Fiscal Responsibility

Lakewood needs a plan for taking on our challenges as a built-up, inner-ring suburb, in a way that is fair and sustainable. Meghan George has advised business throughout Ohio in how to meet employees’ needs while saving money, and she is well prepared to lead in auditing Lakewood’s financial picture; managing the payrolls which account for most of the city’s budget; and working with employers to secure good jobs in Lakewood.

Traffic Congestion

With 50,000 residents, including a significant senior population and students who mostly walk to school, Lakewood has to keep our streets safe, accessible and in good repair. Since adding roads is not practical, meanwhile, we should meet the demand for alternate modes of getting around wherever possible, so that driving in Lakewood is more choice and less chore.

Smart Development of Commercial Corridors

In investing, diversification is the most basic rule for long term success. The same wisdom should guide a resident-first approach to development in Lakewood, rather than expensive subsidies for a narrow area of the city.
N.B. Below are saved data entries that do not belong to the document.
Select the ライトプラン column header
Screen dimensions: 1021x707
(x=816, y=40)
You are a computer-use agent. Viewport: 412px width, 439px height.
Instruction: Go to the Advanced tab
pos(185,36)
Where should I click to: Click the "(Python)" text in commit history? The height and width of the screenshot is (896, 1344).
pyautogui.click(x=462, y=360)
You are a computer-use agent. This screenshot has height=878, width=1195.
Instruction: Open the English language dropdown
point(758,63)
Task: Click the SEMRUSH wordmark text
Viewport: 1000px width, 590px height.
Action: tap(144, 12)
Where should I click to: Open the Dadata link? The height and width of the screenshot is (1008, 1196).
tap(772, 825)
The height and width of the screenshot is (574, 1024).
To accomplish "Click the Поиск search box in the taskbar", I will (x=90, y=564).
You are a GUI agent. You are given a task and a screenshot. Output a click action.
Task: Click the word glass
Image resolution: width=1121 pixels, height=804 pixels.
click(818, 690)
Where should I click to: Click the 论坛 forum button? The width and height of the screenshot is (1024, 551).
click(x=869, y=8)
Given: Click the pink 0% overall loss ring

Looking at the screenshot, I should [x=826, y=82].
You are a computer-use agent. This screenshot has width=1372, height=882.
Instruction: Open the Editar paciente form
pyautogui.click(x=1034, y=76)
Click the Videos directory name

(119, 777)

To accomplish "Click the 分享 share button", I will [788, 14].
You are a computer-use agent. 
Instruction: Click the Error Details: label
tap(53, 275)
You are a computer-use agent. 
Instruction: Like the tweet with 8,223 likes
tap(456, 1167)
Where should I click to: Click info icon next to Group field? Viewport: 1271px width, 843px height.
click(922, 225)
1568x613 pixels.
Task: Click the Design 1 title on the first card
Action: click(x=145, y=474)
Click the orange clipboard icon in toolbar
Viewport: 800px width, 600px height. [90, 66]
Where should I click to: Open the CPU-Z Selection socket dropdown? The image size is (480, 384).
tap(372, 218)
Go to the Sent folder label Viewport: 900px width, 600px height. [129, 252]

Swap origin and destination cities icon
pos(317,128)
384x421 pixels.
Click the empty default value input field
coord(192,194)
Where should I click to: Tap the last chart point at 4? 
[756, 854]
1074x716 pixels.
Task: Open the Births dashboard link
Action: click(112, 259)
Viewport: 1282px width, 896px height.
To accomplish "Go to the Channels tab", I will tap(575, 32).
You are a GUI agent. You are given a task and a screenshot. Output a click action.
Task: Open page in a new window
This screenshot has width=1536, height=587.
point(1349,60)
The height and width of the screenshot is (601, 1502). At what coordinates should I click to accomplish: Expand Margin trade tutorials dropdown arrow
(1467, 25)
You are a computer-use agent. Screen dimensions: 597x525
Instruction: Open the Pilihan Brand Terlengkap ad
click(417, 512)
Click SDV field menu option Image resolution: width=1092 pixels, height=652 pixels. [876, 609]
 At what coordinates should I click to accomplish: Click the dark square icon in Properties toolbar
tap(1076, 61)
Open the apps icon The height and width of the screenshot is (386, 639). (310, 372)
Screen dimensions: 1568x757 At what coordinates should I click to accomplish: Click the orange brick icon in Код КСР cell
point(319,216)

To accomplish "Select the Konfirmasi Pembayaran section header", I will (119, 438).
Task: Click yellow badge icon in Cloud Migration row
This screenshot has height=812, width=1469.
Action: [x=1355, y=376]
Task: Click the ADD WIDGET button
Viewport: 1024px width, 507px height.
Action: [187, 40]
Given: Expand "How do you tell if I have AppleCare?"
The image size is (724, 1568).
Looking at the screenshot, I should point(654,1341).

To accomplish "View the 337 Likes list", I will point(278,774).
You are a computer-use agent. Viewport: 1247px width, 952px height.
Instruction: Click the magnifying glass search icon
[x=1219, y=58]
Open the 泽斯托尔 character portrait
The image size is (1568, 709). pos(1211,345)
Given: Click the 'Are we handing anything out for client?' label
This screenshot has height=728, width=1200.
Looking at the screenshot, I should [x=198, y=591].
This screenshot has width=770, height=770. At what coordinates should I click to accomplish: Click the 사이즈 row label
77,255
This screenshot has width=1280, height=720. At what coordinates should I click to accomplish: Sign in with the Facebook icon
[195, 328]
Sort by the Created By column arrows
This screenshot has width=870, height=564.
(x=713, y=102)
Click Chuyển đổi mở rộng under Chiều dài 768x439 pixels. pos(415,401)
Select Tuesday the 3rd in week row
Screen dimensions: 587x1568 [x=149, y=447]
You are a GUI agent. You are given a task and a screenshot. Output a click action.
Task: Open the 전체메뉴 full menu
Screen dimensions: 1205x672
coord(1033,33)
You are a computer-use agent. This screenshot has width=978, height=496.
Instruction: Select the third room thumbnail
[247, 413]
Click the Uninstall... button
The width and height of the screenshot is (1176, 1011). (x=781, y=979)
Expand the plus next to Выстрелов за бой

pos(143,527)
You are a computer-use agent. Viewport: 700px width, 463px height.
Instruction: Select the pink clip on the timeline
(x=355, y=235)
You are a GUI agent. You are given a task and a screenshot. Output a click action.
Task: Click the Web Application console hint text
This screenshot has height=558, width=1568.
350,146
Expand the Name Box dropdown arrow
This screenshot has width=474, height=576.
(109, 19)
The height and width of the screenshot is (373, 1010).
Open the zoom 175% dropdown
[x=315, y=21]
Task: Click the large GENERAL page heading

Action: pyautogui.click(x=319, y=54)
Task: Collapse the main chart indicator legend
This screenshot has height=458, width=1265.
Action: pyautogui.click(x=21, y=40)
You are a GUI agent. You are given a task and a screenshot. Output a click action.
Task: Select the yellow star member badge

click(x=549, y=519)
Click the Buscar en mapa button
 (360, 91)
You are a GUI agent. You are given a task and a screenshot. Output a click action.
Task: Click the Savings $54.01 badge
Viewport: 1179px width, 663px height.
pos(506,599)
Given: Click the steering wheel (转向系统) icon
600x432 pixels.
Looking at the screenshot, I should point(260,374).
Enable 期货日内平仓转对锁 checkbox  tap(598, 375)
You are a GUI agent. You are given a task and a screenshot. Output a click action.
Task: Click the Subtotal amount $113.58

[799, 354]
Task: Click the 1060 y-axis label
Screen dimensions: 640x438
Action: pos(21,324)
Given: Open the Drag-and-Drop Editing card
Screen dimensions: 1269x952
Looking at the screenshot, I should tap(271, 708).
Madison as well as Detroit Avenue should both be vibrant, viable spaces for entrepreneurship, from Ward 1 to Ward 4.

Housing/Building Code Enforcement

Existing housing stock and storefronts are some of Lakewood’s most important assets. A high proportion of rental property, meanwhile, makes our Building Department an essential area for investment. The long-term health of Lakewood depends on protecting the resources necessary for effective, ongoing code enforcement.

Maintain and enhance historic preservation

Bring proactive and creative in keeping historic buildings occupied not only respects our city’s heritage, but our future as well. Far more often than not, the greenest building is the one already constructed. We should commit to better preserving what remains of the churches, theaters, schools and other historic buildings, as much for the next generation as for ours.